Was vom Tage übrig bleibt

Hyundai fährt elektrisch zweigleisig: Da ist einerseits die Ionic-Linie, 800-Volt-Architektur, richtig gut. Und dann sind die etwas profaneren Modelle, die mit 400 Volt auskommen müssen, sich aber in der noch nicht so alten Vergangenheit durch gute Zuverlässigkeit, geringen Verbrauch und entsprechend hohe Reichweiten zu einem ganz vernünftigen Preis auszeichnen konnten. Gerade so ein Kona Electric war bisher ein absolut vernünftiges, auch gutes E-Auto (siehe auch: Test Hyundai Kona electric).

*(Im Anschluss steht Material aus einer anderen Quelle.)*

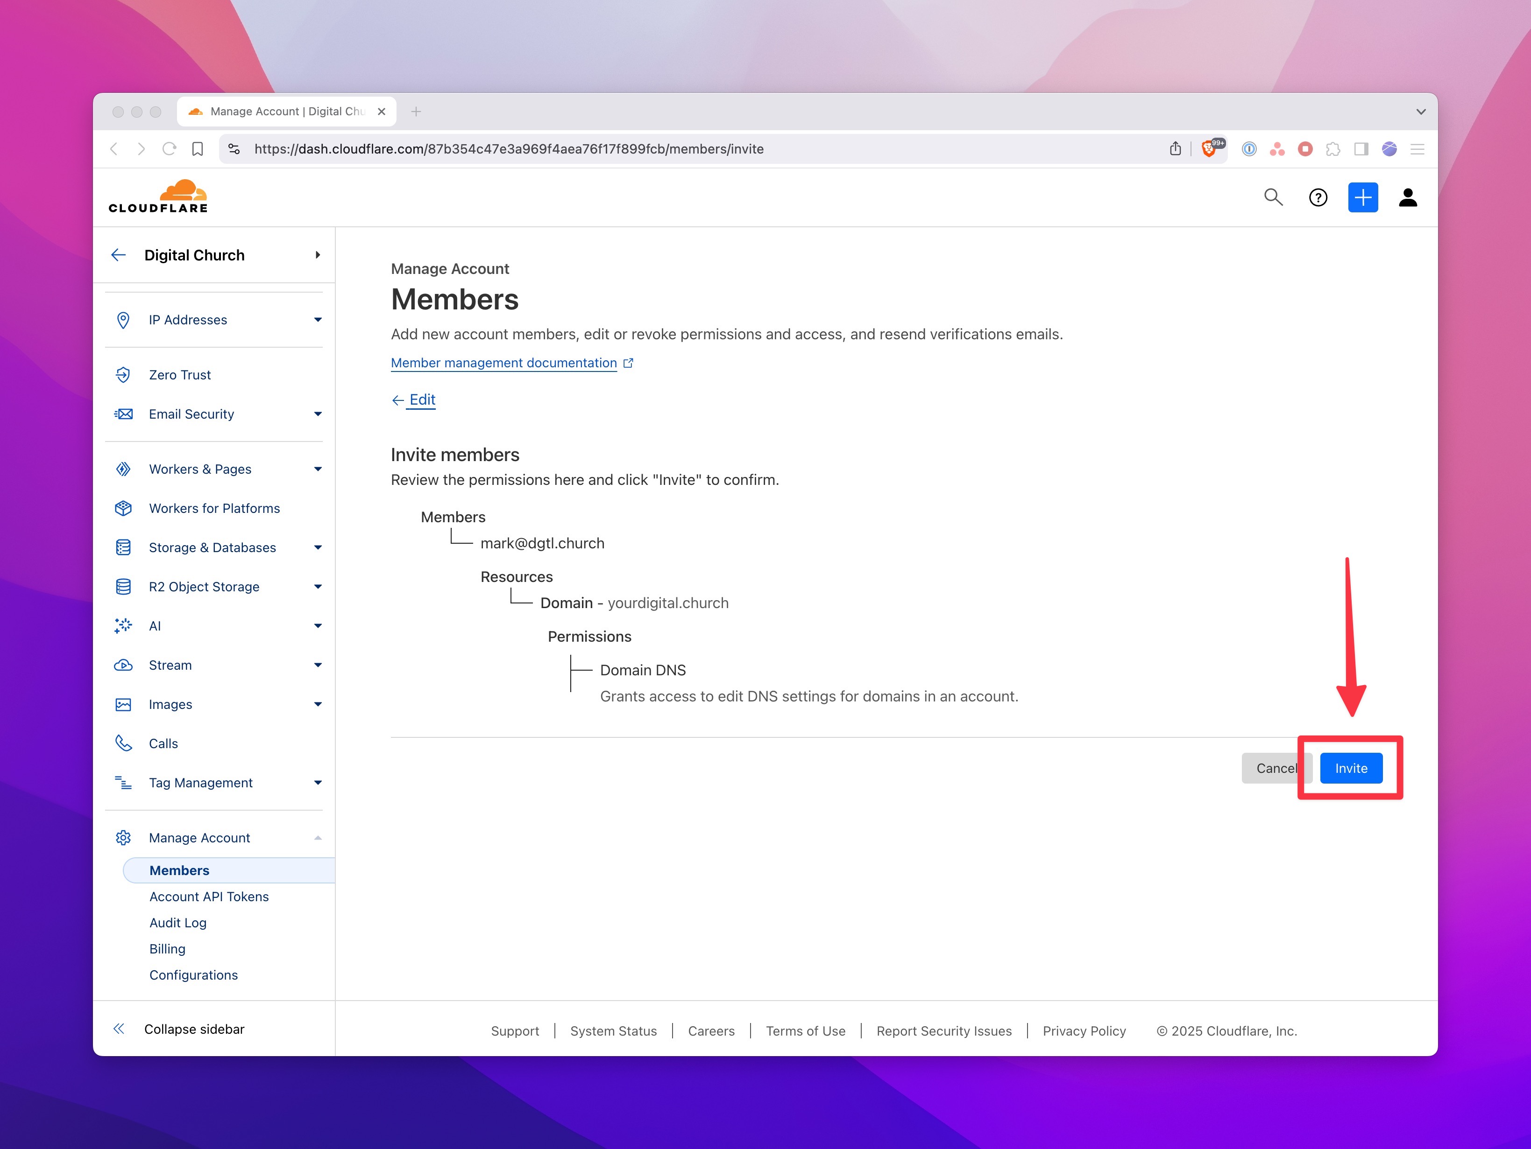
Task: Click the Brave Shields icon in address bar
Action: click(x=1209, y=149)
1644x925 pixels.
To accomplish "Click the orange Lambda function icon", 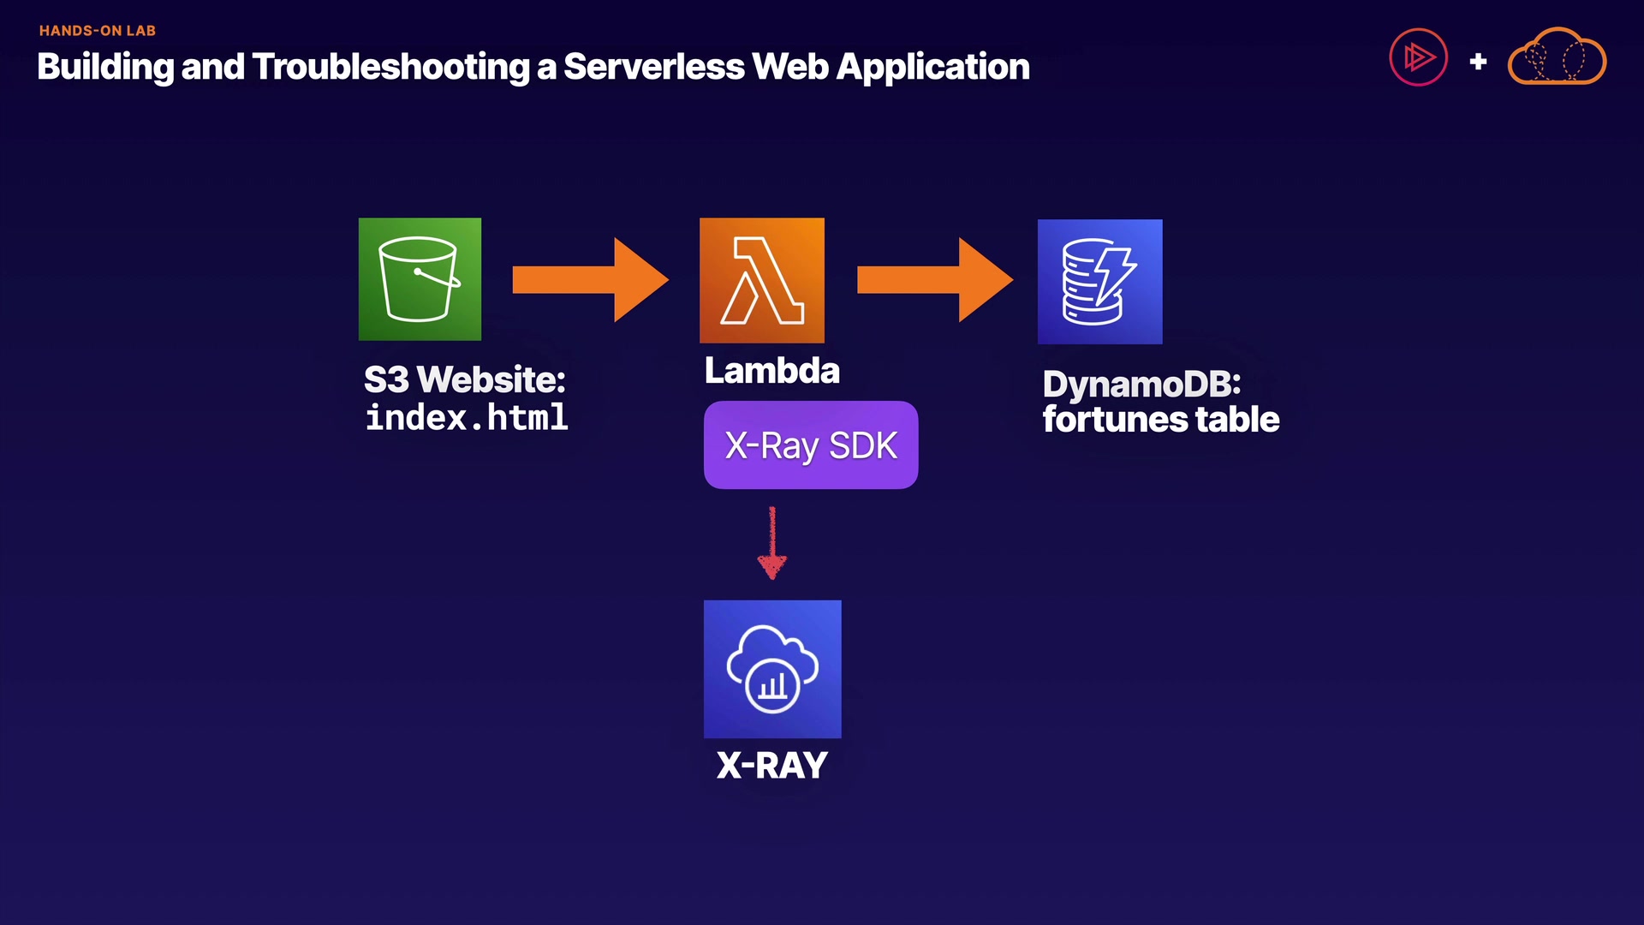I will [761, 280].
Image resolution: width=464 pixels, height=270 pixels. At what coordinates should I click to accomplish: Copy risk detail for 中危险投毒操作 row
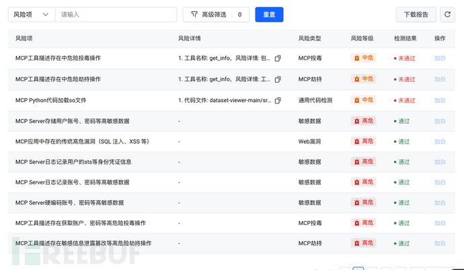[278, 58]
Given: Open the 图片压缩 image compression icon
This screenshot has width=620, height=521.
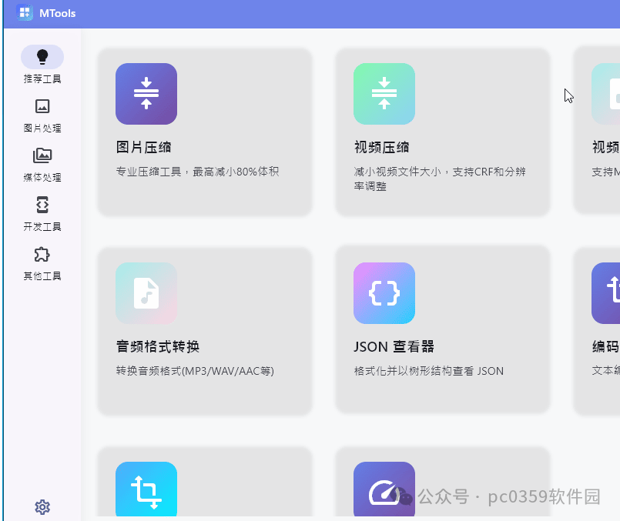Looking at the screenshot, I should [146, 94].
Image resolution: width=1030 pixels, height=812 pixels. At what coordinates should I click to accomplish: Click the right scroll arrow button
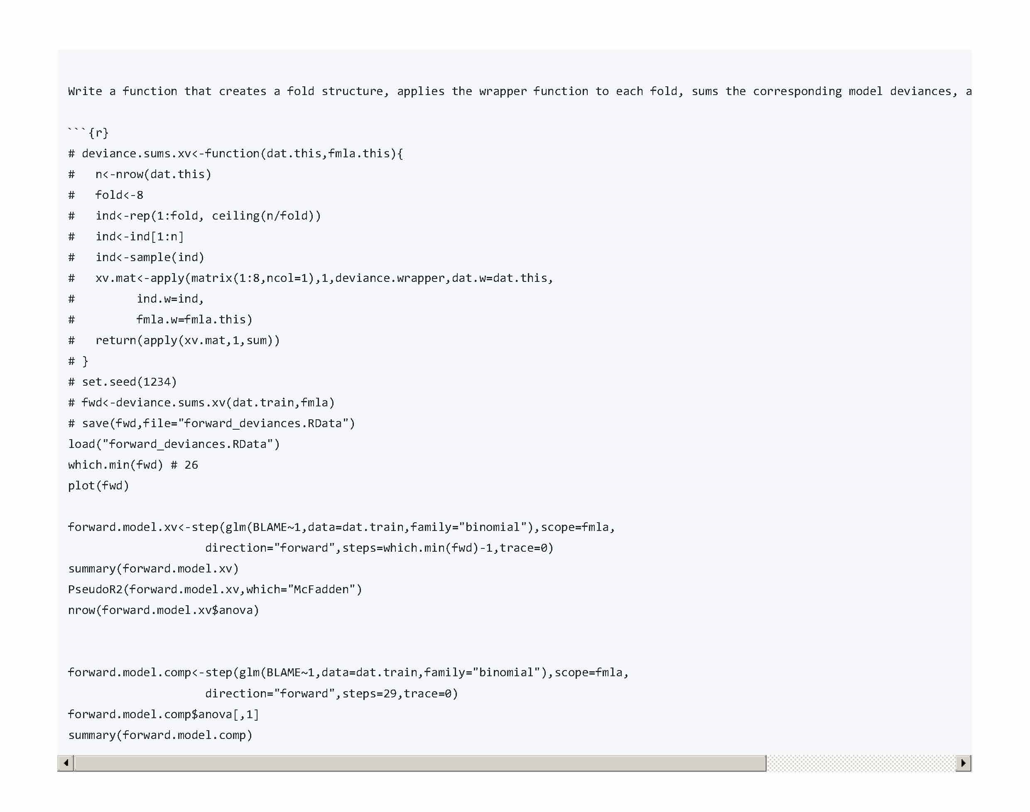[963, 763]
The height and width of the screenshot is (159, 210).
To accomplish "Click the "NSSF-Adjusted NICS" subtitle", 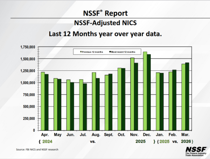I will (105, 23).
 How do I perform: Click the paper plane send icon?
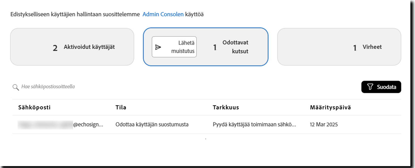click(x=158, y=47)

Hyundai sagt, dass die zweite Generation des Kona als E-Auto konzipiert wurde, die Verbrenner-Varianten (es gibt in der Schweiz noch einen Vollhybrid mit 141 PS und einen reinen Benziner, auch 1,6 Liter Hubraum, aber mit Turbo und 198 PS) erst in der Folge entwickelt worden seien. Da mag es etwas erstaunlich wirken, dass der neue Kona doch ziemlich auf 4,35 Meter gewachsen ist, der Radstand um sechs Zentimeter zugenommen hat, denn eine E-Plattform sollte ja eine bessere Raumnutzung bieten. Die Insassen dürfte es nicht stören, die Platzverhältnisse sind im weiterhin angenehm kompakten Kona nun wirklich gut, reichlich Bein- und Kopf- und Schulterfreiheit, das kann kaum ein anderes kompaktes SUV so edel. Dazu kommen noch sehr grosszügige 466 Liter Kofferraum-Volumen, die bei abgeklappten Rücksitzen (40:20:40) auf bis 1300 Liter anwachsen.

Es gibt vom Electric zwei Leistungsstufen: Einmal ein kleinerer 48-kWh-Akku, 156 PS, Reichweite 377 Kilometer, eher schwache Ladeleistung von 74 kW. Und dann die grössere 65-kWh-Batterie, 218 PS, bis zu 514 Kilometer Reichweite (allerdings nur mit den serienmässigen 17-Zoll-Rädern), etwas bessere Ladeleistung von 102 kW. Der WLTP-Verbrauch soll beim stärkeren Modell bei 14,7 kWh/100 Kilometer liegen, das darf man dann als vorbildlich bezeichnen. Denn im Gegensatz zu anderen Herstellern (siehe auch Fahrbericht VW ID.7) schaffen die Koreaner ihre Vorgaben meist tatsächlich – bei unserer Ausfahrt, auf der wir den Hyundai in den Hügeln um Bern nicht schonten, zeigte der Bord-Computer 17,6 kWh/100 km an, da haben wir auf ähnlichen Probefahrten schon ganz andere Zahlen gesehen. Mit beiden Batterien ist bidirektionales Laden möglich.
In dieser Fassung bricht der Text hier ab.